The implication was already clear then: Vrbo listings could appear in airline booking flows, fintech apps, and through travel agents — without operators changing anything. Tim Rosolio, Vrbo’s VP of Partner Success, described the approach as “meeting partners where demand already lives.”
Why Uber is a different kind of channel
Revolut has heavy traveler usage. Delta and Alaska Airlines catch high-intent bookers mid-trip-planning. Uber is different — it is infrastructure. People open it dozens of times a month without travel on their minds. The Vrbo Uber integration places short-term rental inventory in front of users before they start looking — the difference between being found and being there first.
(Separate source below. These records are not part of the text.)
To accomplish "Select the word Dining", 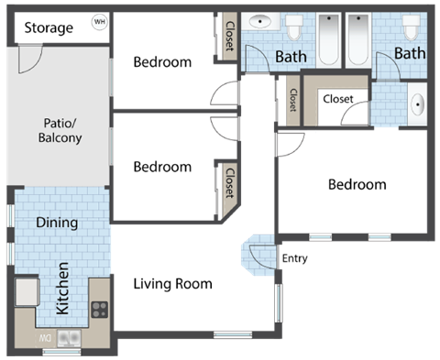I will [x=57, y=222].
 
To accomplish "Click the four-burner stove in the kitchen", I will [x=99, y=310].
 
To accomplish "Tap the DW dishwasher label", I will [x=43, y=338].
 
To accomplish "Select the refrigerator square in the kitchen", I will [x=25, y=292].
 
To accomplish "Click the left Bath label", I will [x=291, y=57].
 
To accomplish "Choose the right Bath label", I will [x=410, y=53].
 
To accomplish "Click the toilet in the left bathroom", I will [x=294, y=27].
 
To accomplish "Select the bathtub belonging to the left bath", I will [x=329, y=38].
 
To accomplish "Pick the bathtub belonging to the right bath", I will [x=358, y=38].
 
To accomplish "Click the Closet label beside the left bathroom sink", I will [x=229, y=38].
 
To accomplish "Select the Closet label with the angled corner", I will [x=229, y=180].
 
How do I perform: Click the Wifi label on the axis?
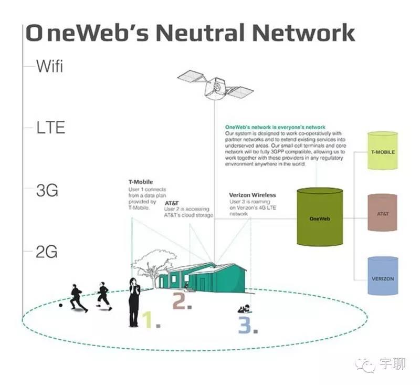pyautogui.click(x=50, y=67)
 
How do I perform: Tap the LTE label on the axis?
pyautogui.click(x=50, y=128)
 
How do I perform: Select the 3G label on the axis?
pyautogui.click(x=47, y=190)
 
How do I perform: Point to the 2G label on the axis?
pyautogui.click(x=47, y=253)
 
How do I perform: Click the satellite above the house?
pyautogui.click(x=215, y=87)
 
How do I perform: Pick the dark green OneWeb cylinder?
pyautogui.click(x=316, y=216)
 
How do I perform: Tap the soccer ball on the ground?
pyautogui.click(x=61, y=305)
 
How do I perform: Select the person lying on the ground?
pyautogui.click(x=244, y=308)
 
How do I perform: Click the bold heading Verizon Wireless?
pyautogui.click(x=253, y=195)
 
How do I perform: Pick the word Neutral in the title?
pyautogui.click(x=201, y=33)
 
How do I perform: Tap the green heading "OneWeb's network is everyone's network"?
pyautogui.click(x=275, y=127)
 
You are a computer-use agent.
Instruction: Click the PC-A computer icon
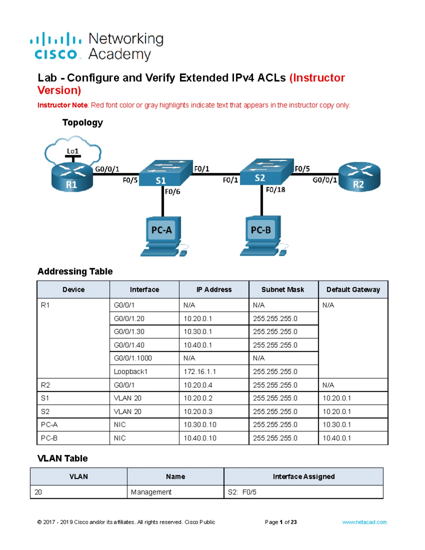pos(162,236)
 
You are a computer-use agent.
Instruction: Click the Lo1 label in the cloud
pos(73,151)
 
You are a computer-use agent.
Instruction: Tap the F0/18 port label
pos(276,190)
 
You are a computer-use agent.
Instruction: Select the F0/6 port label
pos(172,192)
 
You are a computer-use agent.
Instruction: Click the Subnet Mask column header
pos(283,290)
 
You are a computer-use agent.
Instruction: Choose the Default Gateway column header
pos(353,290)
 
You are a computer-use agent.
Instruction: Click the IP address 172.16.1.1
pos(200,372)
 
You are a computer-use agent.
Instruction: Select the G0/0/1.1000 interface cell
pos(133,358)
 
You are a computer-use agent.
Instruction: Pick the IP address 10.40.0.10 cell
pos(200,438)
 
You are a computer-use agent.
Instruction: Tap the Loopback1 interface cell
pos(130,372)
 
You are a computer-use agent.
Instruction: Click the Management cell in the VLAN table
pos(151,492)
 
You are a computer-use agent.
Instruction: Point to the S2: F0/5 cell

Listing Quality Now Decides Which Properties Enter These Channels
The eligibility gate
Expedia’s B2B distribution strategy only converts into bookings if properties clear its eligibility thresholds. Vrbo’s Premier Host program is moving to listing-level recognition in 2026, with stricter acceptance rate, cancellation, and review rating requirements. Quality now determines which listings surface in external channels — and the Vrbo Uber integration will be no different. Managers who treat quality metrics as a compliance exercise rather than a distribution lever will find themselves excluded from the channels where Expedia is investing.
The wider question
Expedia already has banks, airlines, and a global mobility platform distributing Vrbo vacation rental supply. The next candidates are platforms where travel intent sits just below the surface — super-apps, loyalty programs, corporate travel tools. Expedia’s stated goal is to tap the “full breadth” of its ecosystem. The Vrbo Uber integration suggests that breadth is larger than the industry has priced in.
Property managers do not need to do anything differently today. But the ones who understand that their Vrbo listing will soon be visible inside a ride-hailing app used by hundreds of millions of people — and who treat their quality metrics as a distribution lever, not a compliance task — are the ones positioned to capture what Expedia’s B2B distribution strategy is building toward.